A referência é feita ao atual governador do Distrito Federal, José Roberto Arruda, envolvido em um suposto esquema de coleta e distribuição de propinas. No auge do escândalo, no ano passado, imagens mostravam Arruda recebendo dinheiro e o então presidente da Câmara Legislativa do Distrito Federal, Leonardo Prudente, colocando pacotes com notas no bolso e nas meias. Em sua defesa, o governador afirmou que o dinheiro foi usado para a compra e distribuição de panetones.
Apesar de ignorar os casos mais recentes de corrupção, a Beija-Flor não conseguiu fugir da polêmica. No desfile que começa às 2h25 da madrugada de domingo, boa parte dos 3.750 integrantes da escola vai utilizar fantasias bancadas pelo governo do Distrito Federal. Dos R$ 8 milhões que a escola vai gastar no desfile, R$ 3 milhões vieram de patrocínio.

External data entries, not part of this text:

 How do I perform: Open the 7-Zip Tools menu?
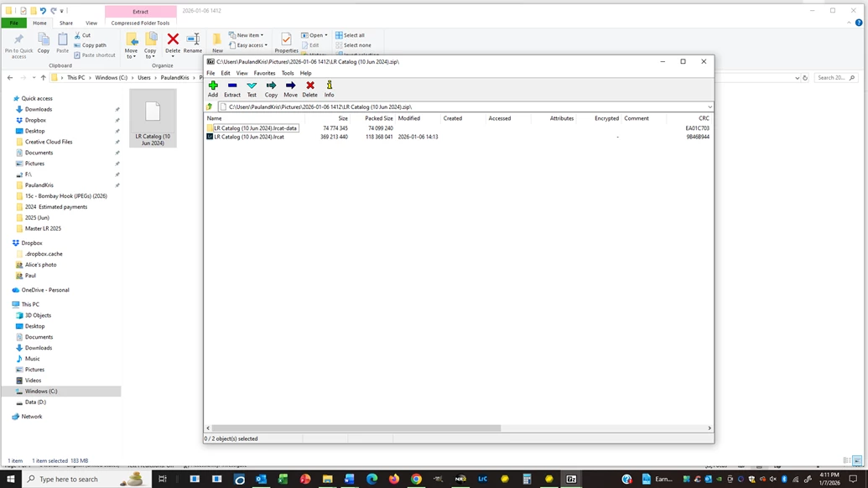[288, 73]
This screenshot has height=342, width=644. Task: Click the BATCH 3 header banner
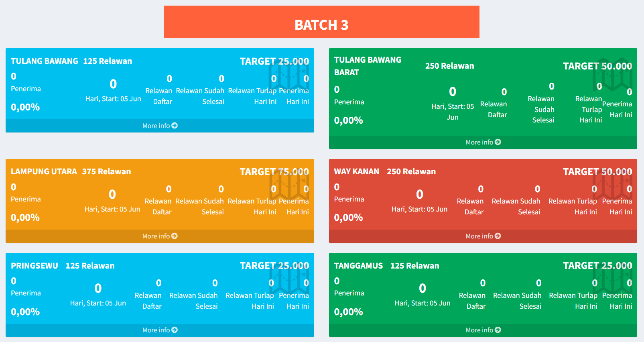click(321, 22)
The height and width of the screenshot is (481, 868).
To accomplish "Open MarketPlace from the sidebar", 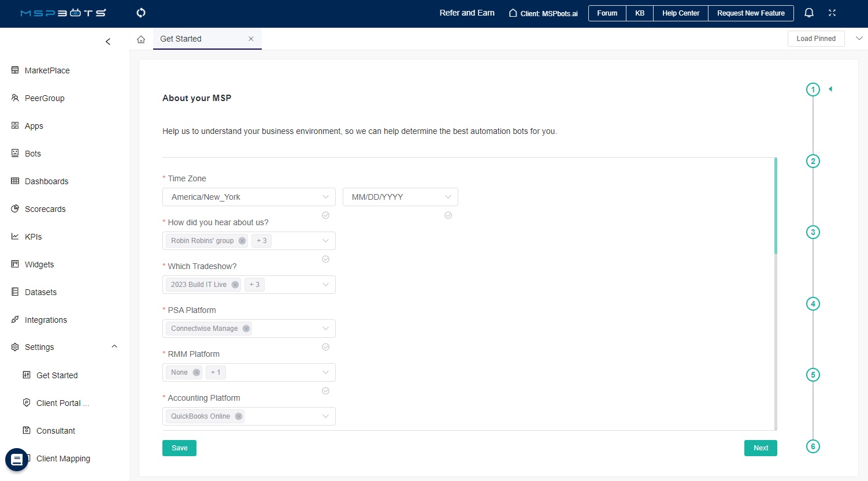I will pos(47,70).
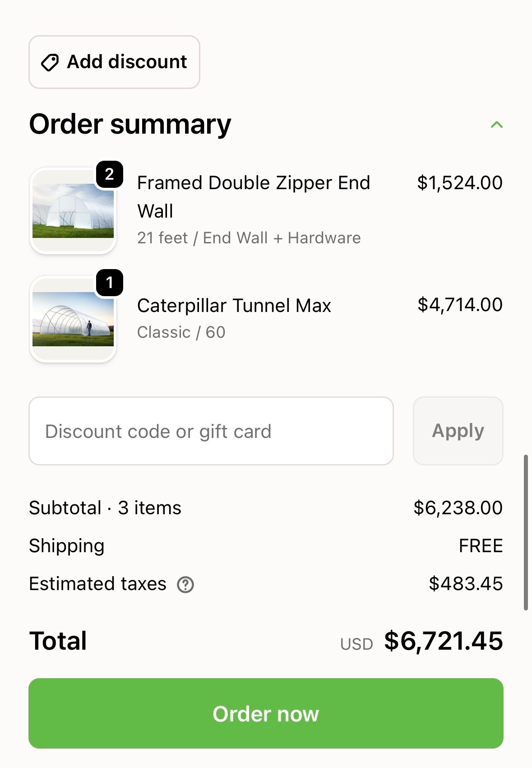Click the quantity badge showing 2

110,174
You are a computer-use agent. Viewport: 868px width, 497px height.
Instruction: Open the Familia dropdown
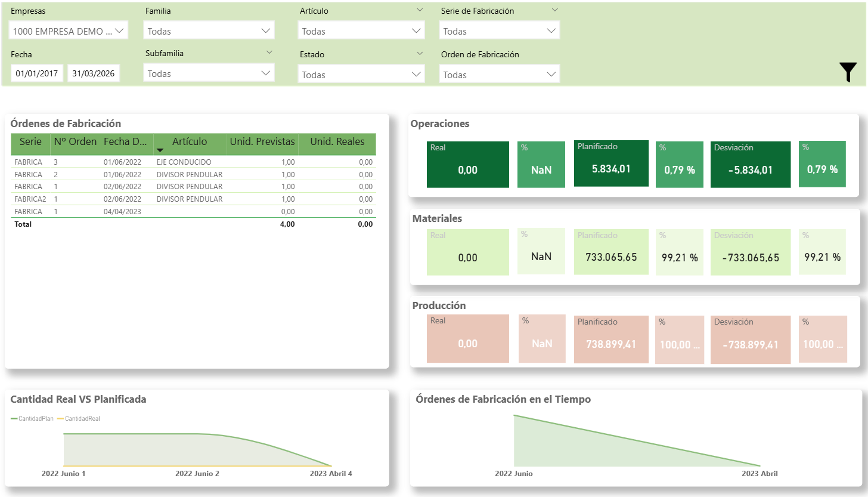(x=209, y=31)
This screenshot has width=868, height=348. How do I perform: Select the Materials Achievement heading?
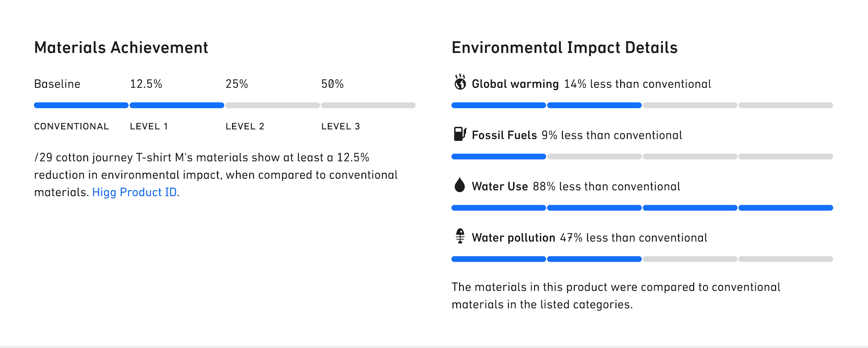[x=121, y=47]
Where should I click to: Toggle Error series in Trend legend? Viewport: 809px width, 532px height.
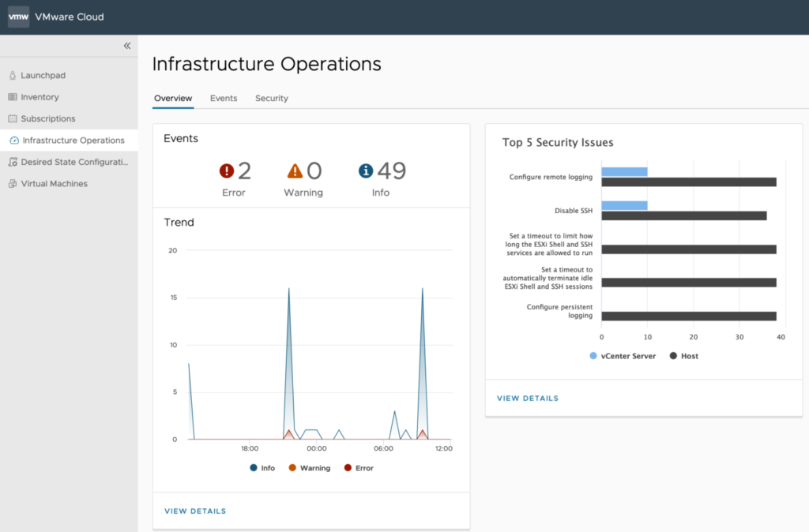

"O enredo é fruto de uma licitação pública que passou por várias etapas. E a Beija-Flor venceu", diz Louzada. "Era desejo do governo que uma das escolas do Rio homenageasse os 50 anos de Brasília. E nós vamos fazer isso."
Na homenagem, a escola vai utilizar oito carros alegóricos, distribuídos entre 44 alas. Na voz do histórico intérprete Neguinho da Beija-Flor, o samba vai contar a história da criação da cidade, com direito a detalhes que muitos brasileiros nem conhecem.
"A Inconfidência Mineira, além da separação de Portugal, tinha como objetivo transferir a capital para o interior do País", explica Louzada. "Dom Bosco, fundador (da ordem) dos salesianos, também já havia tido uma visão em 1883 de que uma cidade seria criada naquele local. E José Bonifácio, no primeiro ano de nossa Independência, já dizia que seria Brasília a nova capital do País."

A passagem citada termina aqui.